My first ACR Annual Meeting! (ACR18)

I went to the American College of Rheumatology Annual Meeting this past weekend!

It was a bit of a rush to get there. I only found out that it was happening on Friday, and when I learned it was in Chicago, I knew I couldn’t waste the opportunity to go. It was awesome to get to see the most cutting edge research in rheumatology right now and be able to hear it directly from the researchers. I also made some really cool connections with the Arthritis Foundation.

Here’s some of the coolest stuff I learned at the conference.

Research

A quick look at some conclusions I found cool from the research poster sessions (mostly spondylitis-related):

Female gender was the strongest factor associated with a larger diagnostic delay in spondyloarthritis patients (not much of a surprise for me).

Online self-referral to rheumatologists for spondyloarthritis is somewhat effective and may help reduce diagnostic delays.

Depression and anxiety don’t seem to influence treatment outcomes in ankylosing spondylitis.

There are a lot of biosimilars that are almost here! Biosimilars are kind of like a generic form of biologic drugs, and they should lower costs of using arthritis medications. They’re in the works for rheumatoid arthritis, spondyloarthritis, psoriatic arthritis, and more!

Most important takeaway: There’s a lot of exciting research going on! Things that will reduce diagnostic delay and cost of treatment are exciting for me as a patient.

Sessions

The most interesting session that I went to was about fibromyalgia in patients with rheumatoid arthritis, spondyloarthritis, and Sjogren’s syndrome, with talks given by Drs. Neil Basu, Lianne Gensler, and Frederick Vivino, respectively.

Unfortunately, it’s sometimes hard to tell if pain is from joint inflammation or fibromyalgia (especially with spondyloarthritis, which doesn’t have many objective markers). However, it’s been established that fibromyalgia rates range from 15 to 30% in these patients (1-5% is normal for the general population). 

In fact, Dr. Basu is proposing a new way of thinking of fibromyalgia, possibly as two different types. The first type, primary fibromyalgia, is the classic disease, where pain precedes cause. The second type is what Dr. Basu is studying in patients with RA: a type that seems to be caused by chronic pain, and can even be treated by getting rid of the underlying pain. Both proposed types have the same patterns on brain scans, but the patients with secondary fibromyalgia showed decreases in abnormalities on brain scans when the source of the pain was lessened (when their RA was treated).

There have been many fewer studies done on fibromyalgia and spondyloarthritis, but there were some important takeaways.
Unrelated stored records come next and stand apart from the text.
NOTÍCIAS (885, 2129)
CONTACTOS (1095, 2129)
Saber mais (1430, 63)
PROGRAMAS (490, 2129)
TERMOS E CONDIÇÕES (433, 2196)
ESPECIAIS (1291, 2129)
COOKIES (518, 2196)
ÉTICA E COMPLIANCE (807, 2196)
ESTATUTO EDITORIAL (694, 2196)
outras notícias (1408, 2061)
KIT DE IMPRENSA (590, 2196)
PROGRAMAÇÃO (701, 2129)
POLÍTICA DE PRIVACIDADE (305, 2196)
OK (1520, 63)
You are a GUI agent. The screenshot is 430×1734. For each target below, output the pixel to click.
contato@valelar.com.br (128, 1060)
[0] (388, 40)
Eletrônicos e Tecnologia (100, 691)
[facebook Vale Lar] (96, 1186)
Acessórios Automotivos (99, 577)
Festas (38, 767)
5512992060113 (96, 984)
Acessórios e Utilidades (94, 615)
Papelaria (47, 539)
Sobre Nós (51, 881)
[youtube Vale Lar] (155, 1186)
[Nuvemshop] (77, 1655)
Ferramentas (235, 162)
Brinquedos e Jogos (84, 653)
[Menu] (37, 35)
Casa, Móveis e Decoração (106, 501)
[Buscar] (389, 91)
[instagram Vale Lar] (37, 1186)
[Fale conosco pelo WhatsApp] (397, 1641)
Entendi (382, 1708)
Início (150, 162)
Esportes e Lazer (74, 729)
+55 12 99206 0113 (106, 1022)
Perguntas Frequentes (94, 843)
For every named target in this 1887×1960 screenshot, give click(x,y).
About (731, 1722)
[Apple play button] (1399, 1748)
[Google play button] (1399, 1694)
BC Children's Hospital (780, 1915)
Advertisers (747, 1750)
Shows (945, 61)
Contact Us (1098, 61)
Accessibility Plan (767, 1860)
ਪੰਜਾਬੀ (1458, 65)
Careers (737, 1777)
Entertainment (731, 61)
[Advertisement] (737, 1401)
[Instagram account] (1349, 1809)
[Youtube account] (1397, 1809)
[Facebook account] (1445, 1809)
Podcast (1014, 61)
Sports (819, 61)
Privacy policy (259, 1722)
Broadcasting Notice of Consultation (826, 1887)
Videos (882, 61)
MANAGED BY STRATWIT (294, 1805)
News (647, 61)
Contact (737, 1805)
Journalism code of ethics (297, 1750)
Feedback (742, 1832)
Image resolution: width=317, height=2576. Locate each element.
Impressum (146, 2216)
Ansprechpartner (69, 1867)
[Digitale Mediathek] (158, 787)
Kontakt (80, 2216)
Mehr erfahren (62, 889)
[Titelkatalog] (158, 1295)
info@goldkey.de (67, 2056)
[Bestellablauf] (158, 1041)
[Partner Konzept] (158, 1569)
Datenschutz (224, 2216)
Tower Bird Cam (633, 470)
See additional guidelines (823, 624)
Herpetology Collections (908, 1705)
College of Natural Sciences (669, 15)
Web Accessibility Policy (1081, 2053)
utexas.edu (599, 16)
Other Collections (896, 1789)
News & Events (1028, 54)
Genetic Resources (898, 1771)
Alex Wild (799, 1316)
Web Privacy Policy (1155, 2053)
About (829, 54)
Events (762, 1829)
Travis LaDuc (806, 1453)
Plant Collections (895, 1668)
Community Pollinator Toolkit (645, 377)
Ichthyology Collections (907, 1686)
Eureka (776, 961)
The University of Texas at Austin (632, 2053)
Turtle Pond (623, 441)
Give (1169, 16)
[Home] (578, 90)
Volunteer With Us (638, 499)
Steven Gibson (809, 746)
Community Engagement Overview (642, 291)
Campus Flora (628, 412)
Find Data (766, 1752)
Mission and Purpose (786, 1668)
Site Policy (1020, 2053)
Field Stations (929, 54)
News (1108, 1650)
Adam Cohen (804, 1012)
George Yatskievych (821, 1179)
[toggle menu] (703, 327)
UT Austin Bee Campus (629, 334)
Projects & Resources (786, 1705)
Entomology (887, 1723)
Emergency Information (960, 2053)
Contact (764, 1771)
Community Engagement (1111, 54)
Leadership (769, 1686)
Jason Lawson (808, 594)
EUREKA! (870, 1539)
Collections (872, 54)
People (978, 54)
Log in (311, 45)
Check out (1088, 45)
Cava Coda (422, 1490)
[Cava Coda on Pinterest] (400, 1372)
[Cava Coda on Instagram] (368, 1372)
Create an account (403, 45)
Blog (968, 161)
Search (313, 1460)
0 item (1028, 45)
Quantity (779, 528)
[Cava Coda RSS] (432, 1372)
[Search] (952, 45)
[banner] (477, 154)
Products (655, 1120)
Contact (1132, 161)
Women are more likely to have coexisting spondyloarthritis and fibromyalgia, and patients with both these conditions are less likely to have the genetic marker HLA-B27 that’s associated with spondyloarthritis. Interestingly, it’s also known that women with spondyloarthritis are less likely to have HLA-B27, so is there a connection here? Research in these areas is needed. I was also really excited when Dr. Gensler stressed validating patient experiences in her treatment steps!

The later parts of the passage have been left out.